DIRECTIVE A: In the Champagne review, which holiday weekend did the earlier bubbly discussion cover back in May?
DIRECTIVE B: Pick up the Champagne review after its last sentence and keep writing it.

TEXT EXTRACT:
Wine Review Wednesday: Champagne Nicolas Feuillatte

Three months ago, way back in May, we kicked off the summer here by discussing appropriate bubblies for the Memorial Day weekend. Now that Labor Day is approaching, and with it the end of summer, I thought this would be a good time to bring things full circle and finish off the season with a bang. Or, rather, with a pop.

This is not a coincidence: Champagne, as I’ve noted here a thousand times before, is a wine for all seasons and for every occasion. And while most consumers still insist on reserving the festive pop of a Champagne cork for special, celebratory moments, great bubbly is one of the most versatile wines in the world, and should be considered in the same context as still wine in terms of when to open a bottle.

Which is to say, all the time.

From a food-pairing standpoint, few wines are more versatile than Champagne. The bubbles cut right through fat and oil, the nuttiness of a nicely aged bottle pairs perfectly with deep-fried foods, and the generally high acid allows Champagne to partner with virtually everything on the table throughout the year.

I recently had the chance to taste two bottlings from the always-excellent Champagne Nicolas Feuillatte, and though they exist at opposite ends of the sparkling spectrum from one another, they both possessed exactly the sort of qualities that make them optimal choices as we slide into the holiday weekend.

DATA BLOCK:
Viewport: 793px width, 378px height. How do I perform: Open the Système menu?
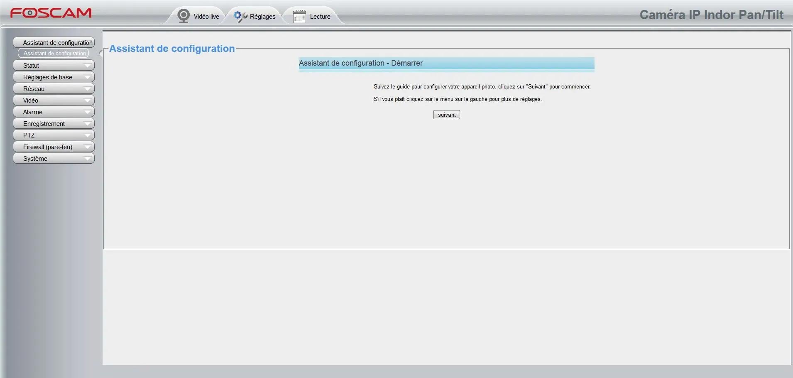(35, 159)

EXERCISE RESULT A: The Memorial Day weekend.

EXERCISE RESULT B:
The Nicolas Feuillatte Brut Rosé smells like nothing so much as a perfect breakfast of toast with strawberry jam, a handful of red cherries and other red berry fruit, and a touch of cream. That berry fruit follows through to the palate, though here with an added note of pastry, in the guise of some sort of perfect berry cobbler. The texture is creamy, the finish practically vibrates in its brightness, the fruit is clear and well-defined, and there’s just the slightest complicating hint of underbrush on the finish. Great balance and a sense of exuberance make this bottle perfect for the holiday weekend.

The Nicolas Feuillatte Brut Blanc de Blancs 2004, on the other hand, is a Champagne cut from a different mold. Its nose of graham cracker, toasted Jewish apple cake and cheese cake, warm hazelnuts, and ripe seckel pears evoke a more autumnal feeling: Perfect, again, for this transitional time of year. Still, the palate shows classically bright blanc de blancs acidity and a marvelous structure, the fruit bursting with orange, fresh lime, green apple, and a nod in the direction of Creamsicle. It has a lot of time left to keep on evolving, but it’s drinking beautifully right now. The finish sings with lemon and mandarin orange peel, and the Chardonnay’s minerality and transparency are on full display throughout. I’d buy several to follow over the next 10+ years.